Pixel coordinate grounding data:

BEGIN

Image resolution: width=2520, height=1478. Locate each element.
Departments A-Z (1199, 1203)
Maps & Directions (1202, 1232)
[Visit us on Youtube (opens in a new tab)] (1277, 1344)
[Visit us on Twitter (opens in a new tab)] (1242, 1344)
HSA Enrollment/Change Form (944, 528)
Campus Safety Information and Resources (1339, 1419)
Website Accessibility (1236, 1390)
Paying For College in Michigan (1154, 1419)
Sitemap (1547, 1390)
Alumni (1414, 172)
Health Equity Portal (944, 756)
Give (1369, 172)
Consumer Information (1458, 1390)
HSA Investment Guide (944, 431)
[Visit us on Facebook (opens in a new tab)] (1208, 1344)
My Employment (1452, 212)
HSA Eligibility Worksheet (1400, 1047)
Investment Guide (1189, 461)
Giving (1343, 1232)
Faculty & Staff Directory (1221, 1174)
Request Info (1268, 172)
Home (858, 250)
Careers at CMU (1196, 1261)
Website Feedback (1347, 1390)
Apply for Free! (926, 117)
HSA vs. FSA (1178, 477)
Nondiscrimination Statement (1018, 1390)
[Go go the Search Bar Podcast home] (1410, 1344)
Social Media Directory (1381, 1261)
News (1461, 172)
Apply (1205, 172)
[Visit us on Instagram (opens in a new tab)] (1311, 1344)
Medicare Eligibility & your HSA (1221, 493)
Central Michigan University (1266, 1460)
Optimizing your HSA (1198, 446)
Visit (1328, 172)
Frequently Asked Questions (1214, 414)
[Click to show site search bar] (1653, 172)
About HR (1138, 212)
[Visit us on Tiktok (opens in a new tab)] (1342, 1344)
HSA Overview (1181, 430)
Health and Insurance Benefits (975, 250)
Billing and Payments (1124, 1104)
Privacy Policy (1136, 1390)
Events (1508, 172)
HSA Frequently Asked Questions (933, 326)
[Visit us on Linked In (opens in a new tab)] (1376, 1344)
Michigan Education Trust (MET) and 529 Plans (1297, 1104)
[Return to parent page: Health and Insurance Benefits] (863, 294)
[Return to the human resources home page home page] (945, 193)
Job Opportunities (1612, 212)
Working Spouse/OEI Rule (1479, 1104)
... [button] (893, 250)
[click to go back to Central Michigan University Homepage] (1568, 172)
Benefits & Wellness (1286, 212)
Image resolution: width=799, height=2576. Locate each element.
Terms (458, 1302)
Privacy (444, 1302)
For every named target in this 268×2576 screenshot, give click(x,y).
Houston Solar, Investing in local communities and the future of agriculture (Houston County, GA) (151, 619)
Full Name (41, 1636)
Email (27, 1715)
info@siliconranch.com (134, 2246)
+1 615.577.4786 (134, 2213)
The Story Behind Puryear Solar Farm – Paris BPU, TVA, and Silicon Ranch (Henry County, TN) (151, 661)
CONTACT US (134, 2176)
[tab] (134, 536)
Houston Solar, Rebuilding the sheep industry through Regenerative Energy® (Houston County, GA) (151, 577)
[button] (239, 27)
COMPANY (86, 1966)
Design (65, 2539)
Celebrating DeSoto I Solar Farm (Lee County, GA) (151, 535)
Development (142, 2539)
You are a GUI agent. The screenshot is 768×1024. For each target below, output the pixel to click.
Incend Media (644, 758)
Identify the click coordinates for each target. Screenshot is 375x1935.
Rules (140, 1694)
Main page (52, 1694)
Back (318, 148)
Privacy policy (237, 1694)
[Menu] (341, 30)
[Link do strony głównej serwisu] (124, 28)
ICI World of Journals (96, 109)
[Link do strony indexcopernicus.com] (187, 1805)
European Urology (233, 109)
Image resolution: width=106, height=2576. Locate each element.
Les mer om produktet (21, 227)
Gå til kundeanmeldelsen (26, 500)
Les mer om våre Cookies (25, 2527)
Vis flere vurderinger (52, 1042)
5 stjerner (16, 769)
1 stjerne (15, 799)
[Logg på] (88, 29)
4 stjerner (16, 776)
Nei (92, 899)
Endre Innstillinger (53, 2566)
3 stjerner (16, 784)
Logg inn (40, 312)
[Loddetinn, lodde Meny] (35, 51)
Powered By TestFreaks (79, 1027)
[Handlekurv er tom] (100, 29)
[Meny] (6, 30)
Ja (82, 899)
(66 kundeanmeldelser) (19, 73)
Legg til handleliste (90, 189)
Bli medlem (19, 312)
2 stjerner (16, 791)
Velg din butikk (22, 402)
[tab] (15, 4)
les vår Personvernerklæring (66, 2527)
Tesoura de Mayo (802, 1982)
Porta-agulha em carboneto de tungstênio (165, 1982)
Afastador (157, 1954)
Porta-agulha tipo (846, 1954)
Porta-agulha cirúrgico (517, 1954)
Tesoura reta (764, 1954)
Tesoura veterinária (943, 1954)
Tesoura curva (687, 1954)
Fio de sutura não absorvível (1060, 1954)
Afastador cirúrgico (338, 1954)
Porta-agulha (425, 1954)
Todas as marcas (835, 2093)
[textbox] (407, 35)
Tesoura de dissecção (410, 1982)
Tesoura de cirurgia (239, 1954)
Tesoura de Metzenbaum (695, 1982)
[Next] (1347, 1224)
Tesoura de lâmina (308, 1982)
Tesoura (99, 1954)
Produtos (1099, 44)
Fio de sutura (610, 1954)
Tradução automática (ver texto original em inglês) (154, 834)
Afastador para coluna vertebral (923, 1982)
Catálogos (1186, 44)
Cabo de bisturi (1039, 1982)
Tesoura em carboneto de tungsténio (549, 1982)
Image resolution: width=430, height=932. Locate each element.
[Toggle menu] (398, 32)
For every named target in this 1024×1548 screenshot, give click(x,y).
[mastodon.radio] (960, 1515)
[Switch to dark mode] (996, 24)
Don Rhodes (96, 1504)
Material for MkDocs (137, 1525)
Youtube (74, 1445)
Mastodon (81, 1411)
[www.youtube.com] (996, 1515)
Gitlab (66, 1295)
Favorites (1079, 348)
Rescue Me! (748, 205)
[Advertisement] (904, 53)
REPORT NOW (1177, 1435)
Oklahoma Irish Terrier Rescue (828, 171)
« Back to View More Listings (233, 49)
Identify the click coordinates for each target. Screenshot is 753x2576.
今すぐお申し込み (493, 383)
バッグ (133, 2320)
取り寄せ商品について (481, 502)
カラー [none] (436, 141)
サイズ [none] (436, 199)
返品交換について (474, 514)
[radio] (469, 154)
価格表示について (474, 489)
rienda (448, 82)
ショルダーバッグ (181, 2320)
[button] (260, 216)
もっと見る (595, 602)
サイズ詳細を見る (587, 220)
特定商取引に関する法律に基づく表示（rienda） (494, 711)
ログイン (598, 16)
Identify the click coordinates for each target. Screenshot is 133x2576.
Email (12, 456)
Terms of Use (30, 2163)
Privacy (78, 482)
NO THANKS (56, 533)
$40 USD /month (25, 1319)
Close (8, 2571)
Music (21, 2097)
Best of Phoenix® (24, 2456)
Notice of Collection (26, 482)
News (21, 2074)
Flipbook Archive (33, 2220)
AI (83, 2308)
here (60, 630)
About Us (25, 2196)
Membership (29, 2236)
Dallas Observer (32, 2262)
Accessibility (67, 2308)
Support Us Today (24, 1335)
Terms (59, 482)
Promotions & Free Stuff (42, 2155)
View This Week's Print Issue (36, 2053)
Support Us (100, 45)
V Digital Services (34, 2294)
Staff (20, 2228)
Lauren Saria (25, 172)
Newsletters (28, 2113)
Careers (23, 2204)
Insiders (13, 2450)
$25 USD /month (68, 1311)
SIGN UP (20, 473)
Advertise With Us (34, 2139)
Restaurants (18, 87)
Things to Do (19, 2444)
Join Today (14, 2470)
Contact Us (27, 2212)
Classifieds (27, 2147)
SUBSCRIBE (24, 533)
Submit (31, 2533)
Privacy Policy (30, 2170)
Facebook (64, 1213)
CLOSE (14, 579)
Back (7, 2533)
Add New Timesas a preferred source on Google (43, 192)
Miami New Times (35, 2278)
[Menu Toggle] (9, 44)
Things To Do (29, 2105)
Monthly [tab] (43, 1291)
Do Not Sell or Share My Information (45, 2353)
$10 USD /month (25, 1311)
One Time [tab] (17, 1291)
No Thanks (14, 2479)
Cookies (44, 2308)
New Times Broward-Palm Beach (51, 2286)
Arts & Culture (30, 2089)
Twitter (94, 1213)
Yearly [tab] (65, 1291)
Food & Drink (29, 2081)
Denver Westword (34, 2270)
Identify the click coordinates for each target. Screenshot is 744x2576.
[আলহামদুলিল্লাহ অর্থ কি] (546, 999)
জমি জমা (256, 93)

END

Exercise directions:
Set down exactly the lines of the data above, beginning with the line that has "Rules (140, 1694)" and ending with the line that has "[tab] (15, 4)", and no others.

Solution to this task:
Rules (140, 1694)
Main page (52, 1694)
Back (318, 148)
Privacy policy (237, 1694)
[Menu] (341, 30)
[Link do strony głównej serwisu] (124, 28)
ICI World of Journals (96, 109)
[Link do strony indexcopernicus.com] (187, 1805)
European Urology (233, 109)
Image resolution: width=106, height=2576. Locate each element.
Les mer om produktet (21, 227)
Gå til kundeanmeldelsen (26, 500)
Les mer om våre Cookies (25, 2527)
Vis flere vurderinger (52, 1042)
5 stjerner (16, 769)
1 stjerne (15, 799)
[Logg på] (88, 29)
4 stjerner (16, 776)
Nei (92, 899)
Endre Innstillinger (53, 2566)
3 stjerner (16, 784)
Logg inn (40, 312)
[Loddetinn, lodde Meny] (35, 51)
Powered By TestFreaks (79, 1027)
[Handlekurv er tom] (100, 29)
[Meny] (6, 30)
Ja (82, 899)
(66 kundeanmeldelser) (19, 73)
Legg til handleliste (90, 189)
Bli medlem (19, 312)
2 stjerner (16, 791)
Velg din butikk (22, 402)
[tab] (15, 4)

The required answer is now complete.